Saturday 11 October 2014

The North Britons

With Scots recently declining to run their own affairs, it is interesting to have a daunder down one of history's intriguing byways - the abortive project of North and South Britain.

Genesis

The terms were first written down by James VI, soon after he took over the throne of England and Ireland in 1603. More than anybody, he was keen to unite his two kingdoms. In his very first speech to the English Parliament in 1604 he made reference to union:
"I am the Husband and the whole Isle is my lawfull Wife; I hope therefore no man will be so unreasonable as to think that I that am a Christian King under the Gospel should be a polygamist and husband to two wives."
But the English Parliament saw no advantage in union. The attitude had not changed even a century later. "He who marries a beggar," said Edward Seymour MP of Scotland in 1700, "can only expect a louse for her portion." However a brief window of opportunity opened when England involved itself in a continental war in 1701. Scots had been wanting trade with the English Empire, and now England wanted to close a potential northern front in its war with France. Thus, through mutual expediency, Scotland and England were dissolved - and a new state formed, Great Britain.

Project Britain

At first the union wasn't popular. But from the mid 18th century, the Scottish establishment and intelligentsia threw their weight behind the British state. An unfortunate but seemingly necessary element in embracing a new British identity was to erase the Scottish one. The phrase used for this new identity was not Scottish, but North British. A concept invented by Scots, this was to contrast with the new name for England - South Britain.

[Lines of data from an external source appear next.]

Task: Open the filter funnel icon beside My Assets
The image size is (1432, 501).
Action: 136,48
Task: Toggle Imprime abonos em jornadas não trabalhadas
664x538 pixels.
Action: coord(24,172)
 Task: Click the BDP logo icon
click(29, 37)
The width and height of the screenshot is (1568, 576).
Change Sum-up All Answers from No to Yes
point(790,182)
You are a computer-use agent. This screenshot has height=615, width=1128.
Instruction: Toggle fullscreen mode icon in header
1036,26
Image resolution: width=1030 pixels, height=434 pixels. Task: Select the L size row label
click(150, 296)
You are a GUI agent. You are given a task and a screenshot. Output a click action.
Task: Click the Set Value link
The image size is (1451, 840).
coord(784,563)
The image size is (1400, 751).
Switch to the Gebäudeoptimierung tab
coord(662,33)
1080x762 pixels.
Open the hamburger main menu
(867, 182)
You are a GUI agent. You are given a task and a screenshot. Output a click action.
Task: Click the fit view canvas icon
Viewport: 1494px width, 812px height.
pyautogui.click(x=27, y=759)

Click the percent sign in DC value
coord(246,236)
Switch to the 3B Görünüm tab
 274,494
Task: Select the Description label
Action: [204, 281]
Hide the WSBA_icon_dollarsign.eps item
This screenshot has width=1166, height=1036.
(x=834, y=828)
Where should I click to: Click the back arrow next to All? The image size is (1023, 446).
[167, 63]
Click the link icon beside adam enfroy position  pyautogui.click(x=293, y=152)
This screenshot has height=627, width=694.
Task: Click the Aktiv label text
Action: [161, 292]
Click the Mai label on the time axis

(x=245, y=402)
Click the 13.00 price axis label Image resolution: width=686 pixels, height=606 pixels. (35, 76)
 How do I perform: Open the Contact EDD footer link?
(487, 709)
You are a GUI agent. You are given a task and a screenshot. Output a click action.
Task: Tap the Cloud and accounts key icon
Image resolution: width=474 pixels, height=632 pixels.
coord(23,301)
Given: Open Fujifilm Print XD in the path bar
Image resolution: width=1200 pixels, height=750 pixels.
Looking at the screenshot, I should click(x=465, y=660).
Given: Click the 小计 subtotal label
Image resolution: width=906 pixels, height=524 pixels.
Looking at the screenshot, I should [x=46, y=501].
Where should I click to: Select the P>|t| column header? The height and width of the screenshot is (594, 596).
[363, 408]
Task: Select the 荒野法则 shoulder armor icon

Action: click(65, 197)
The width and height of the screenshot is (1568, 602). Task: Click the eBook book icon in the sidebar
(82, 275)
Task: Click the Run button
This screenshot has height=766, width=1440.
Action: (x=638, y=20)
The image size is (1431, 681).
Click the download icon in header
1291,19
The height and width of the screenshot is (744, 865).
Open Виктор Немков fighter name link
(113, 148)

But there was a problem - the English. Why should they become South Britons, when England's institutions were effectively unchanged? And the Scots, the people who wanted this change, were unpopular in London. They were hoovering up positions of influence and then recommending their North British friends for further advancement. When a Scottish petition came before the House of Commons, polemicist John Wilkes MP refused to even consider it, saying "I care not who prevails! It is only Goth against Goth!" The reaction against increasing Scottish influence in empire, state and business culminated in anti-Scottish riots at the end of the 1760s. For their own protection in London, Scots were forced to drink together in Scottish-owned taverns, increasing their clannishness and alienation further. In the face of this rejection, the concept of South Britain survived no further south than Edinburgh.

The twist
 
It is a historical irony that Scotland was saved from becoming North Britain. Not, as a layman might assume, through any patriotic Scottish efforts, but as a result of English indifference to project Britain, and hostility towards the concept of losing their English identity. Even today, many English people habitually talk of England when they mean the UK. It's common for Scots to get annoyed at this casual conflation of the two. Perhaps instead we should be glad. For in never embracing a South British identity, the English allowed space for the concept of Scotland to live on - despite the best efforts of some Scots to the contrary.